Did you hear about the Kellogg’s Special K Red Berries recall? Apparently the company voluntarily pulled three different package sizes of this product because of, ahem, the “possible presence of glass fragments.” Gah. Gives an unpleasant new meaning to that old cereal slogan: Stays crunchy, even in milk!
Some recalls get a bunch of (likely unwanted) media attention because of it makes a dramatic, high-profile story. Cereal with GLASS, for instance — that’s just solid headline-making material right there. But there are plenty that fly under the radar, and I don’t know about you, but I have never thought to stay on the lookout for recalls that might affect my family.
I decided to take a look at a number of websites that aggregate product recall information, and it’s actually amazing just how many kid-related items get pulled each month. Here’s a brief roundup of some recent ones — and keep in mind this is by no means a comprehensive list, and it’s just from the last couple months!
UNIQLO, Children’s Pajamas
Hazard: Pajamas fail to meet federal flammability standards for children’s sleepwear, posing a risk of burn injuries to children.
Fisher-Price, Newborn Rock ‘n Play Sleeper™
Hazard: Mold can develop between the removable seat cushion and the hard plastic frame of the sleeper when it remains wet/moist or is infrequently cleaned, posing a risk of exposure to mold to infants sleeping in the product. The CPSC advises that mold has been associated with respiratory illnesses and other infections. Although mold is not present at the time of purchase, mold growth can occur after use of the product.

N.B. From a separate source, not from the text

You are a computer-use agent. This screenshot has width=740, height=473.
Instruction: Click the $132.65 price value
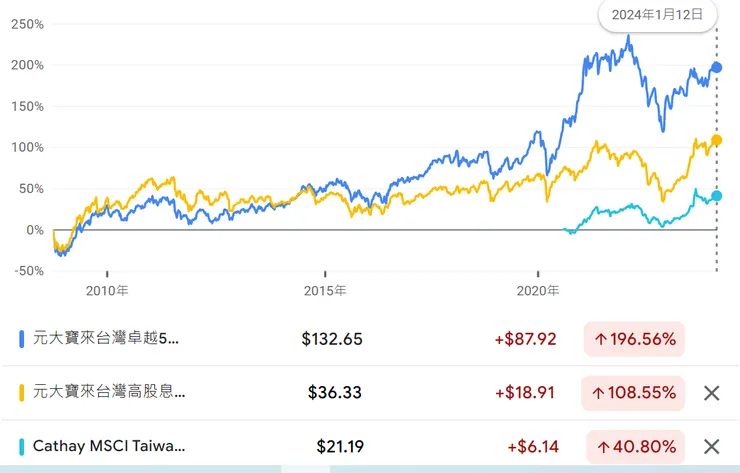(x=332, y=339)
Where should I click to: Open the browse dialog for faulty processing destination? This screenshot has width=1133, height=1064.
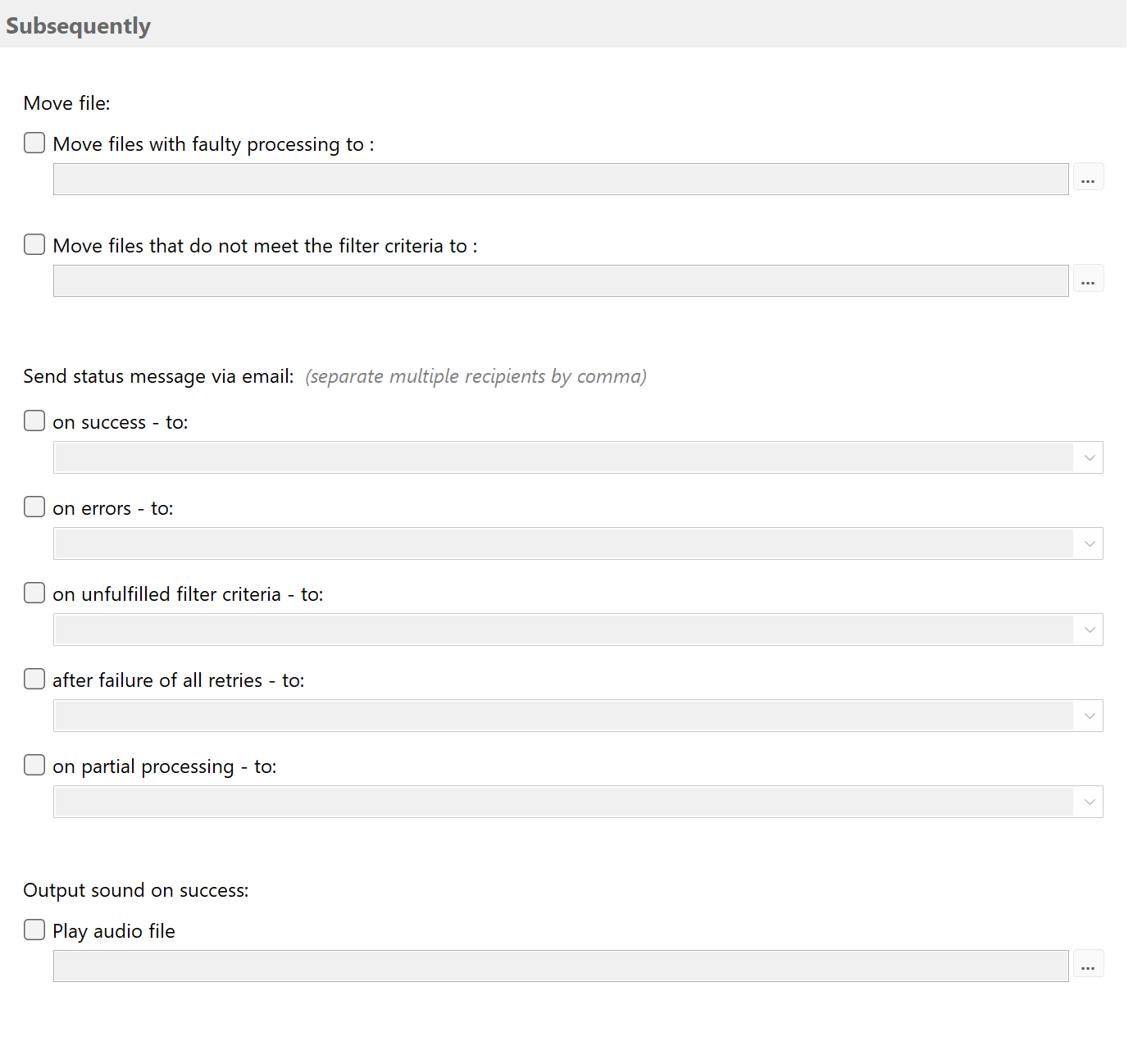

Magnet Balls® Manipulative Magnet Sets
Hazard: When two or more magnets are swallowed, they can link together inside a child’s intestines and clamp onto body tissues, causing intestinal obstructions, perforations, sepsis and death. Internal injury from magnets can pose serious lifelong health effects.
Soft Air USA, Break-Barrel Air Rifle
Hazard: The air gun can discharge while the safety is engaged, posing a risk of injury to consumers and those nearby.
Toys R Us, Imaginarium Activity Walkers
Hazard: The small bolt and spacer that attaches each front wheel to the walker can detach, posing a choking hazard to young children.
Dynacraft, Hello Kitty City Motor Scooters
Hazard: The scooters can accelerate suddenly while in use, causing the rider to lose control and fall.
MJC, Inc., Beamerzzz™ Stuffed Animals with LED Flashlight
Hazard: LED flashlight wires can protrude through the stuffed toy, posing a laceration hazard.
Mutsy USA, EVO Strollers
Hazard: The opening between the grab bar and seat bottom of the stroller can allow an infant’s body to pass through and become entrapped at the neck, posing a strangulation hazard to young children when a child is not harnessed.
Wow, right? I don’t personally own any of the above products, but I would have had NO idea about these recalls if I hadn’t gone searching.
It turns out there are plenty of sites designed specifically to keep parents up to date on U.S. recalls, and there’s even an app that pulls recall data from government agencies like the CPSC, FDA, and USDA, and includes relevant contact numbers and websites.
I’m not overly paranoid about my kids’ products going haywire or having surprise shardlike ingredients, but maybe I should be? At any rate, it’s nice to know there are some easy ways to stay informed.
Do you monitor product recalls in any way?